Discovering Recon Academy

By | Saturday, November 03, 2012 Leave a Comment
One of those travelling book fairs was at work this week, and I stumbled across a new (to me) set of graphic novels collectively called "Recon Academy." They were only asking $2.50 for each 60-ish page book, so I bought all four.

Conceptually, they're about four 13-15 year olds who form a team of secret agents, and they find themselves frequently at odds with a group known as Shadow Cell, who are behind various nefarious plots around the city. Each of the four books focuses on one character in particular, though they always work as group, with each kid contributing a special skillset. These are all decidedly in the Young Adult category, so it should come as no surprise that Shadow Cell gets their collective butt kicked each and every time.

The books were all written by Chris Everheart and drawn by Arcana Studio. They were published by Stone Arch, whom some of you may remember when I talked about their graphic fiction series a couple years ago. The stories and art were okay. Not great, but okay. And that's setting aside some of the basic concept holes like, why are these kids secret agents? Who are they actually reporting to -- they seem to be acting totally independent of any government group? Why is Shadow Cell's actual agenda -- they seem to be break the law for the sake of breaking the law?

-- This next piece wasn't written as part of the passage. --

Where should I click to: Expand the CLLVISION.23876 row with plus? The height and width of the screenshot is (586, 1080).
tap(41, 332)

Although I was intitially a little turned off by the fact that, of the four kids, you have four distinctly differnt races represented. It seemed a little forced but, to be fair, though, race is never brought up at any point; they're just four kids who happen to be Caucasian, Asian, Black and (I think) Latina. And most of the standard stereotypes are eschewed as well -- it's the Latina who's the martial arts expert, while the Asian kid is an expert in chemistry and forensics. Although it was the Caucasian who led the team, which I think was a bit trite.

I get the impression that this line was created so that Stone Arch had it's own (licensable) line of original comics. But it also seems like, as a publisher, they just farmed all the work out to whoever they might have in their address book. That's not meant as a disservice to the creators, but it seems to me like Stone Arch just wanted comics to have comics and didn't really know how to go about becoming a comics publisher in any sort of organic way. The whole thing seems just a little too forced and mechanical to me.

With their earlier takes on classic works of fiction, I could at least see using them to introduce kids to great authors like Jonathan Swift, Robert Louis Stevenson and Jules Verne. With these, while they're not bad by any means, I don't see a compelling reason to get them. Maybe it's just that I'm too used to reading YA comics by talents like Raina Telgemeier, Jeff Smith, Doug TenNapel and Jimmy Gownley. For $2.50 a pop, some of the Recon Academy books might make for a neat surprise to spring on your child if you stumble across them at a book fair, but I wouldn't expect them to fall in love with these in the same way they might with something like Drama.